**Passage to read:**
"""
Children's Literature Reviews
Item 1 of 1

Home of the brave
Katherine Applegate.
Contributor biographical information
Publisher description
Sample text
New York : Feiwel and Friends, 2007.
249 p. ; 22 cm.

Annotations:

Kek, an African refugee, is confronted by many strange things at the Minneapolis home of his aunt and cousin, as well as in his fifth grade classroom, and longs for his missing mother, but finds comfort in the company of a cow and her owner.

Best Books:

Best Children's Books of the Year, 2008 ; Bank Street College of Education; Outstanding Merit; United States
Choices, 2008 ; Cooperative Children's Book Center; United States
Middle and Junior High Schoool Library Catalog, Ninth Edition Supplement 2008, 2008 ; H.W. Wilson Company; United States
School Library Journal Best Books, 2007 ; Cahners; United States
School Library Journal Book Review Stars, October 2007 ; Cahners; United States

Awards, Honors, Prizes:

Golden Kite Award, 2007 Award Book Fiction United States
Josette Frank Award, 2008 Winner Fiction United States

State and Provincial Reading Lists:

Dorothy Canfield Fisher Children's Book Award, 2008-2009 ; Master List; Vermont
Maine Student Book Award, 2008-2009 ; Nominee; Maine
Maud Hart Lovelace Book Award, 2009-2010 ; Nominee; Grades 3-5; Minnesota
Maud Hart Lovelace Book Award, 2009-2010 ; Nominee; Grades 6-8; Minnesota
Nene Award, 2010 ; Nominee; Hawaii
Rebecca Caudill Young Readers' Book Award, 2010 ; Nominee; Illinois
Rhode Island Children's Book Award, 2009 ; Nominee; Rhode Island
Rhode Island Teen Book Award, 2009 ; Nominee; Middle School; Rhode Island
William Allen White Children's Book Award, 2009-2010 ; Master List; Grades 3-5; Kansas

Horn Book Guide:

Spring 2008 Intermediate Fiction Rating 4, Recommended, with minor flaws.

Reading Measurement Programs:


Accelerated Reader
Interest Level Middle Grade
Book Level 3.5
Accelerated Reader Points 3

Reading Counts-Scholastic
Interest Level 6-8
Reading Level 4
Title Point Value 8
Lexile Measure NP

Reviews:

Hazel Rochman (Booklist, Jul. 1, 2007 (Vol. 103, No. 21))
Kek, a young Sudanese refugee, is haunted by guilt that he survived. He saw his father and brother killed, and he left his mother behind when he joined his aunt’s family in Minnesota. In fast, spare free verse, this debut novel by nonfiction writer Applegate gets across the immigrant child’s dislocation and loss as he steps off the plane in the snow. He does make silly mistakes, as when he puts his aunt’s dishes in the washing machine. But he gets a job caring for an elderly widow’s cow that reminds him of his father’s herds, and he helps his cousin, who lost a hand in the fighting. He finds kindness in his fifth-grade ESL class, and also racism, and he is astonished at the diversity. The boy’s first-person narrative is immediately accessible. Like Hanna Jansen’s Over a Thousand Hills I Walk with You (2006), the focus on one child gets behind those news images of streaming refugees far away. Grades 5-8

Carol Ann Lloyd-Stanger (Children's Literature)
"""
**Information supplied:**
"""
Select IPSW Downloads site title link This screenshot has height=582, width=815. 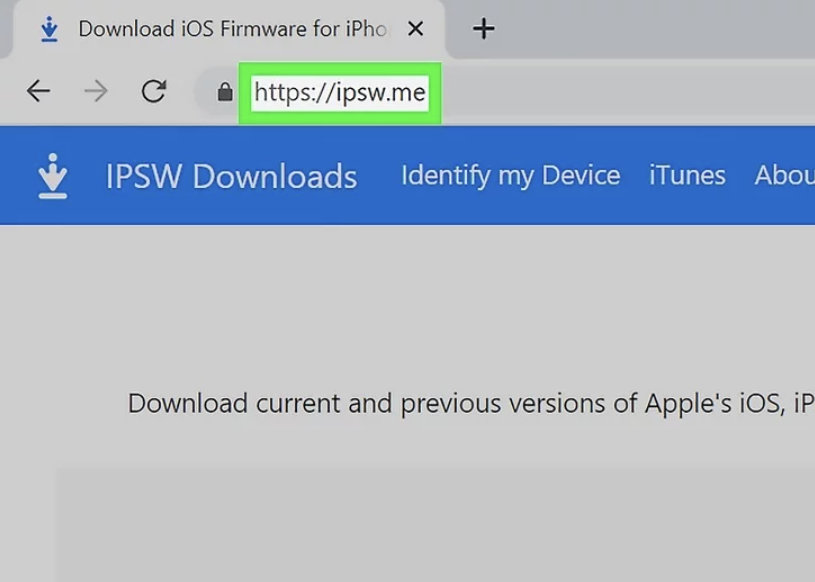pos(231,176)
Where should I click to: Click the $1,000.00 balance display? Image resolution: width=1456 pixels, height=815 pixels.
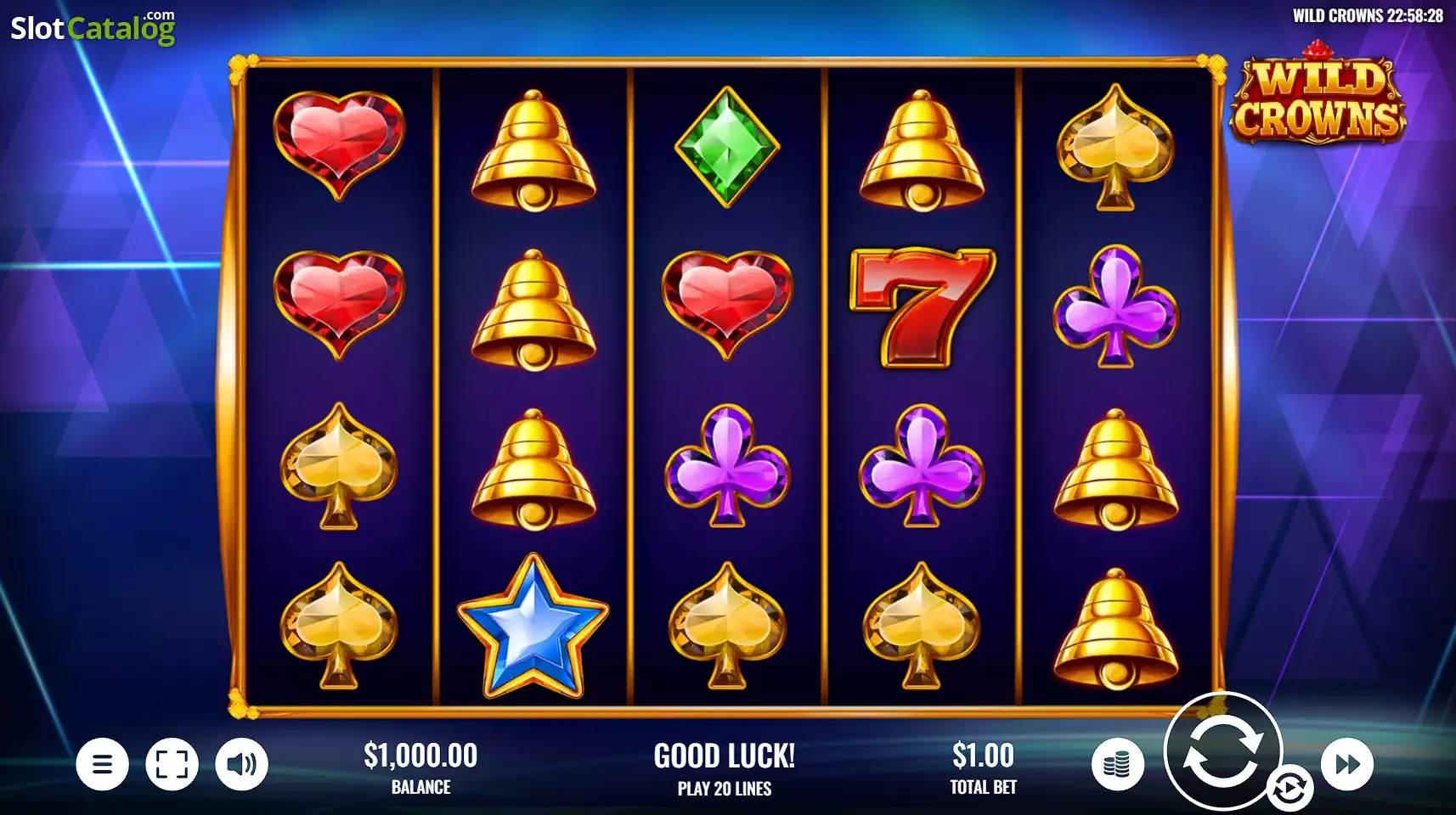[x=420, y=755]
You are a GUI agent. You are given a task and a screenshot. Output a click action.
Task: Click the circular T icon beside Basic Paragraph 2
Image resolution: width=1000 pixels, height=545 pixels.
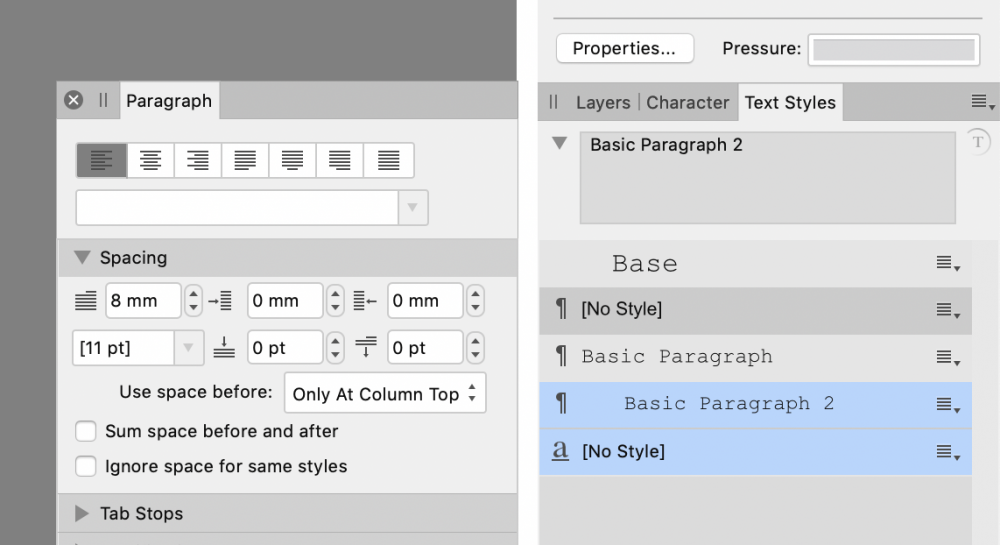coord(978,142)
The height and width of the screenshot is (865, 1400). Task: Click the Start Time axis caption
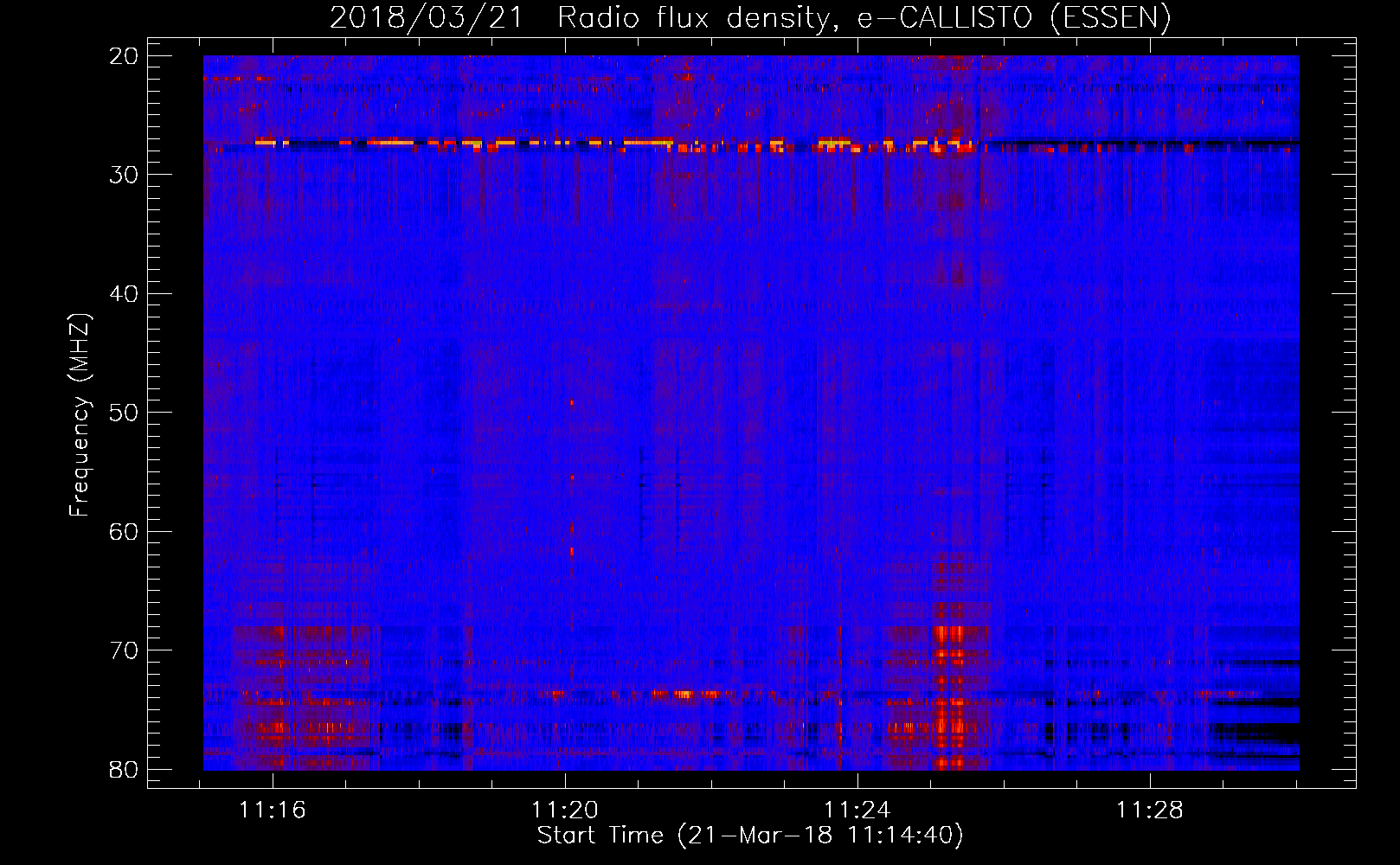(750, 836)
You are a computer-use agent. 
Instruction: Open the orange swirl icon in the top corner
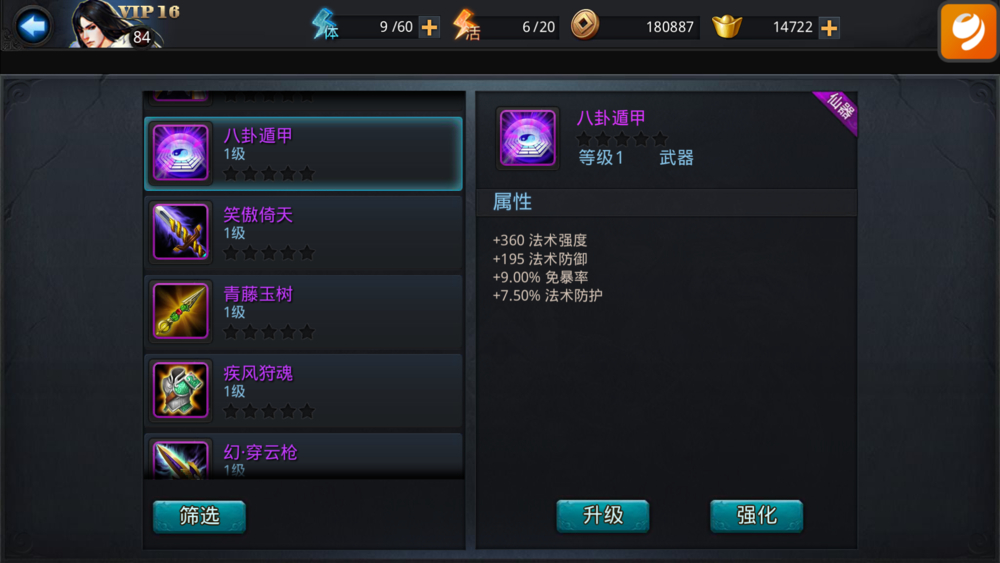coord(968,31)
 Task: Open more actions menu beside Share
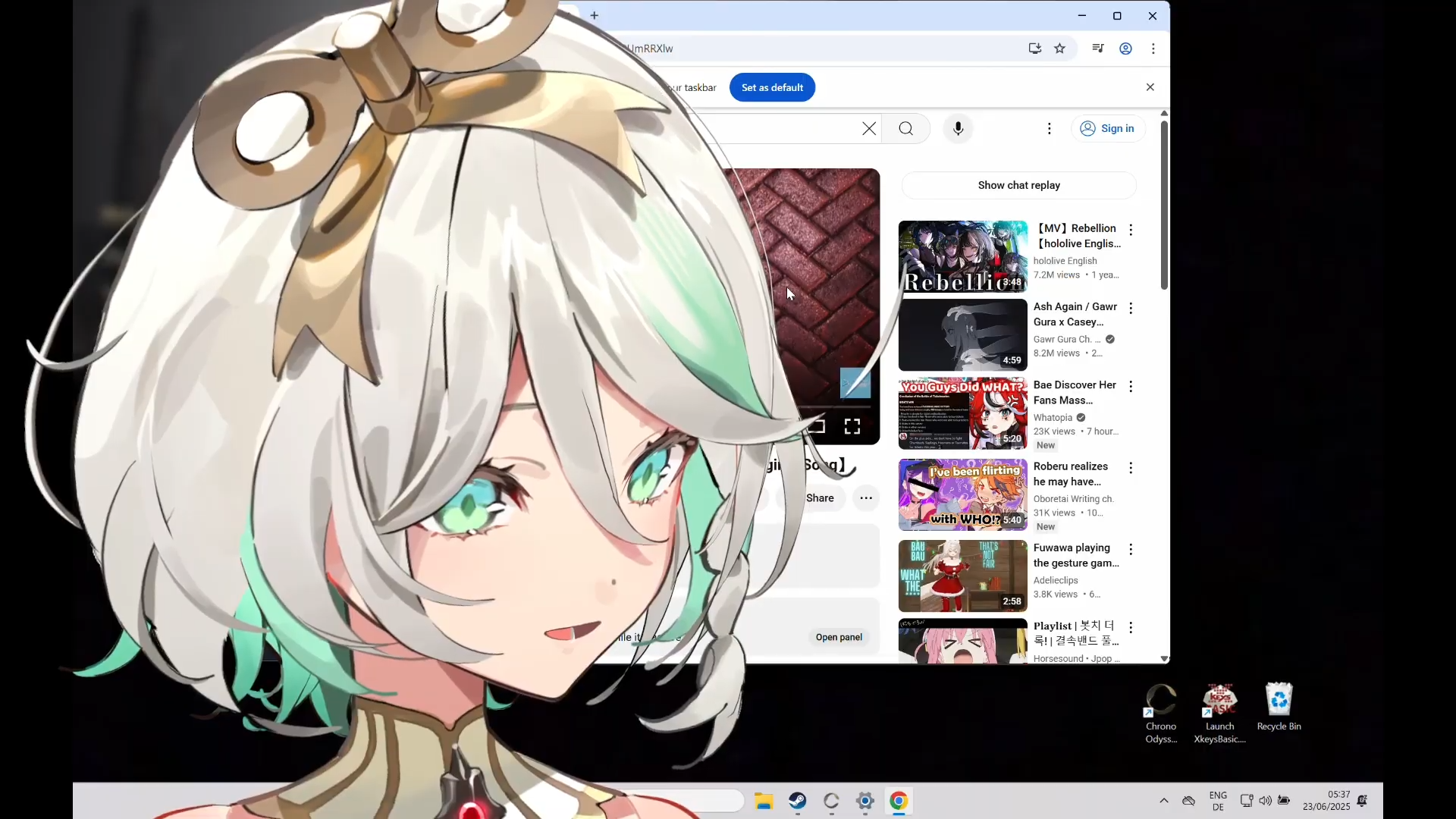coord(866,498)
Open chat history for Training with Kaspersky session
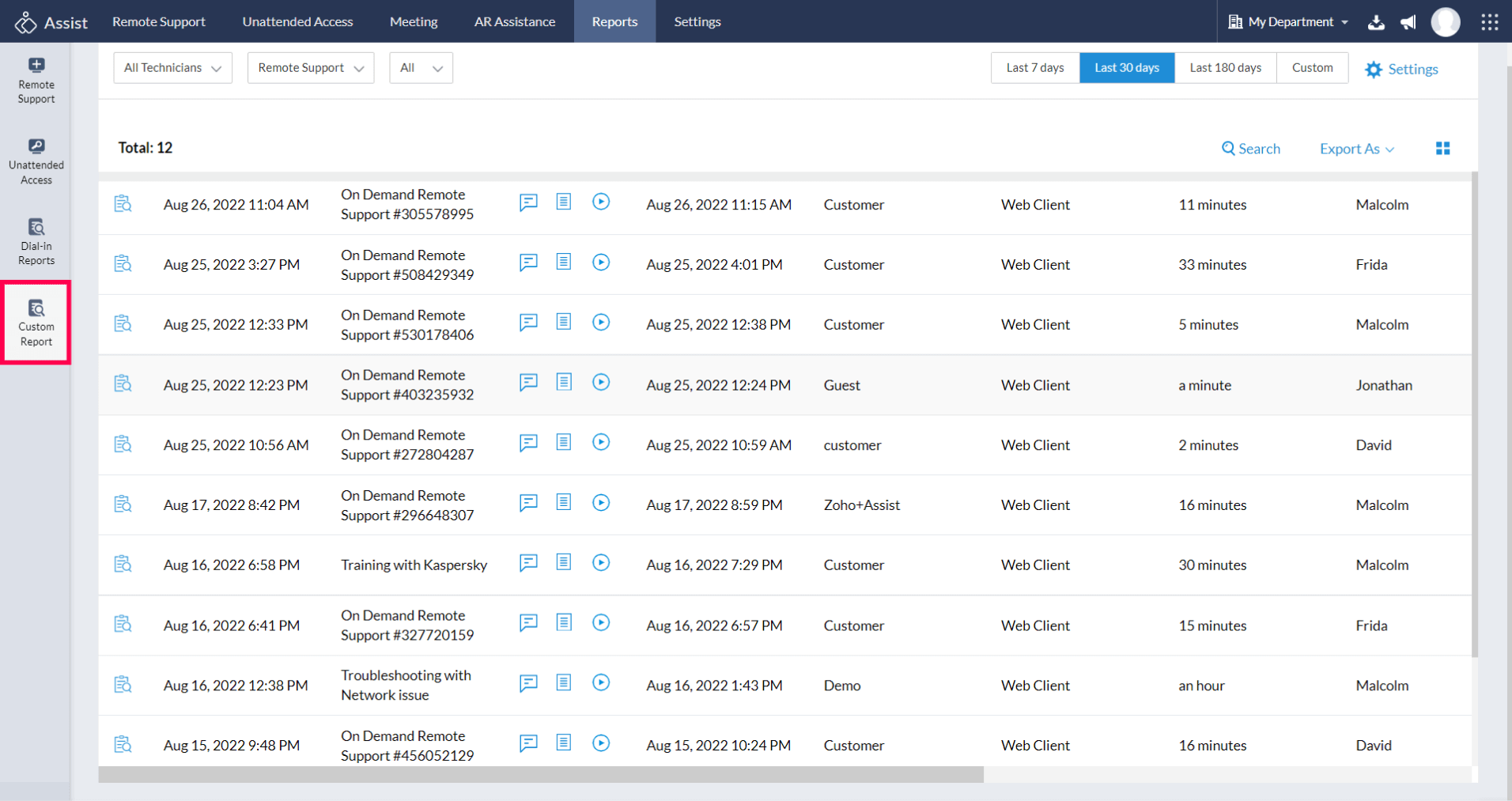This screenshot has height=801, width=1512. coord(528,563)
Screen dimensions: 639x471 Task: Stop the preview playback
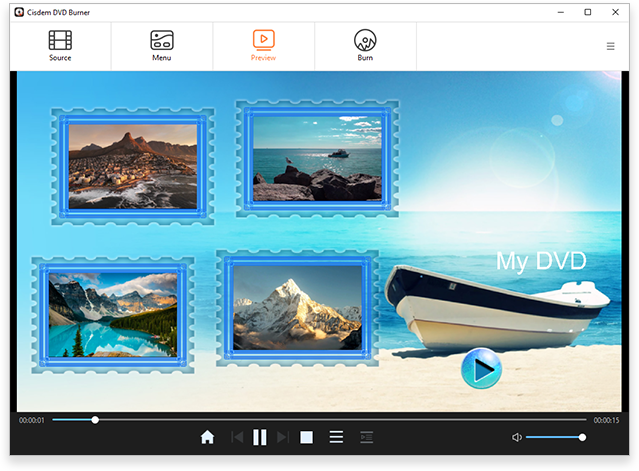[307, 437]
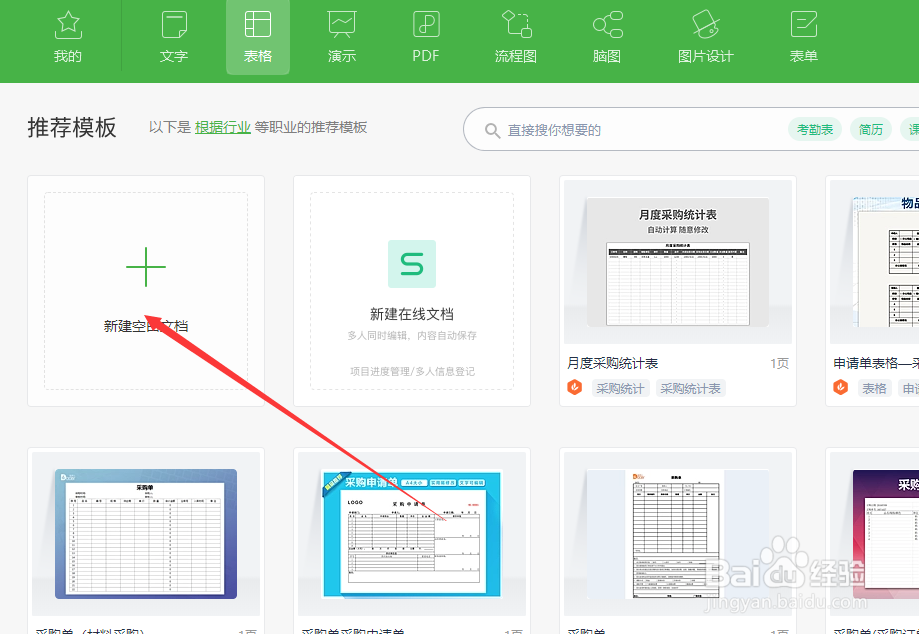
"""
**Tasks for this exercise:**
1: Duplicate the part of the book listing between "Children's Literature Reviews" and "p. ; 22 cm.", inclusive.
2: Which states appear under the state and provincial reading lists in the book listing? Name each state once.
The records are separate material and have no connection to the book listing.

**Task results:**
1:
Children's Literature Reviews
Item 1 of 1

Home of the brave
Katherine Applegate.
Contributor biographical information
Publisher description
Sample text
New York : Feiwel and Friends, 2007.
249 p. ; 22 cm.

2: Vermont, Maine, Minnesota, Hawaii, Illinois, Rhode Island, Kansas